◆ WHAT IS NEEDED
Return the lines from the start of the data through the line with "Bolton (1000, 1991)". Include both of those lines and no others.

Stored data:
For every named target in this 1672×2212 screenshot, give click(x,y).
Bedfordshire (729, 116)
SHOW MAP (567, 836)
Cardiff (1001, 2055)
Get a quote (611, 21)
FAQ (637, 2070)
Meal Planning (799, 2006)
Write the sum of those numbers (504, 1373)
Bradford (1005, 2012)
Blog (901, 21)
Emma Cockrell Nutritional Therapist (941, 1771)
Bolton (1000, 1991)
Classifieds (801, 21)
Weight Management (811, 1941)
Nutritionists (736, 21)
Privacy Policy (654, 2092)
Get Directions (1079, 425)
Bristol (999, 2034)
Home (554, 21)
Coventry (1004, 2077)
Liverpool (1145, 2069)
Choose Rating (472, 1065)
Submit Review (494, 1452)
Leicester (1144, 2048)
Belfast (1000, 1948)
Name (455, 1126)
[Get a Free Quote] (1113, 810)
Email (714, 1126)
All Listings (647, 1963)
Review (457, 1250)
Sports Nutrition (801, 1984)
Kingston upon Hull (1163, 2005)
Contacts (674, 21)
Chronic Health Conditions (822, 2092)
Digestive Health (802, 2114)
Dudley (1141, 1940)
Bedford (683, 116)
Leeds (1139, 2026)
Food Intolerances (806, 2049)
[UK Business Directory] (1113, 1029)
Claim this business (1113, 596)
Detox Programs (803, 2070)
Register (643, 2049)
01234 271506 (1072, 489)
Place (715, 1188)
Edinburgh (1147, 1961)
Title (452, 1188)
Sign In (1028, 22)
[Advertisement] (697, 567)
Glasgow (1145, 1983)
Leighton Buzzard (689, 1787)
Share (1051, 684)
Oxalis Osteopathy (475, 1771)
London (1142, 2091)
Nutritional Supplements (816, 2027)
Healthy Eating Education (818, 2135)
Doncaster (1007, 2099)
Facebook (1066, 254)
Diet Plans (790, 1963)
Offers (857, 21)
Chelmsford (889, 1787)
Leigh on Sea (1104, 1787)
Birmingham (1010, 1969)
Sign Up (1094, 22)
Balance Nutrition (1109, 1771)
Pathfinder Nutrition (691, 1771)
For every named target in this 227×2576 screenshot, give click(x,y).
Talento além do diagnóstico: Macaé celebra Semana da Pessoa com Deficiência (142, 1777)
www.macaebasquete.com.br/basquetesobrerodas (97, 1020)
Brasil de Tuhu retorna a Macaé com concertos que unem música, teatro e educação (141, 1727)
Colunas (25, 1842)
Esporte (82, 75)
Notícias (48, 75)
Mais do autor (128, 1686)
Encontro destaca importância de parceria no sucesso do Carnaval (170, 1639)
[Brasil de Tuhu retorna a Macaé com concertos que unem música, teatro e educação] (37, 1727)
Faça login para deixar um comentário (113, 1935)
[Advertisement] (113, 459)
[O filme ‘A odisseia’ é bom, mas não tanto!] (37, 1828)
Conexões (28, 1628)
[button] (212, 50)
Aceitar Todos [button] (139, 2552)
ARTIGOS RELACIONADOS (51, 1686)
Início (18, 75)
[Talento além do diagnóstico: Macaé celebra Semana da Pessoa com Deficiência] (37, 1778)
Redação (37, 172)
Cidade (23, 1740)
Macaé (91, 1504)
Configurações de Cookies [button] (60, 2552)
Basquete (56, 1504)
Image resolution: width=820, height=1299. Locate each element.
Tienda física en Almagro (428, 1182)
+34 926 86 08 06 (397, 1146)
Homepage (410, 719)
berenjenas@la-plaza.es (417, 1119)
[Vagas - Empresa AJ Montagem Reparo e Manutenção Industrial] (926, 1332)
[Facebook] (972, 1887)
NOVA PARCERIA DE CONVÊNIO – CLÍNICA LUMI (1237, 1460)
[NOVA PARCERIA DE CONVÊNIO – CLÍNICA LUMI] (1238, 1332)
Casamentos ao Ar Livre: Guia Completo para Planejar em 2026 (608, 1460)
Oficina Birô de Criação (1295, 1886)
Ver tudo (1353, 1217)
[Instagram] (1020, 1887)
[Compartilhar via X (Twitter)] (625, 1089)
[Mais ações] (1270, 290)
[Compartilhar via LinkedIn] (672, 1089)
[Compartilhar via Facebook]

◆ RESPONSE
For every named target in this 1672×2212 screenshot, give click(x,y).
Bedfordshire (729, 116)
SHOW MAP (567, 836)
Cardiff (1001, 2055)
Get a quote (611, 21)
FAQ (637, 2070)
Meal Planning (799, 2006)
Write the sum of those numbers (504, 1373)
Bradford (1005, 2012)
Blog (901, 21)
Emma Cockrell Nutritional Therapist (941, 1771)
Bolton (1000, 1991)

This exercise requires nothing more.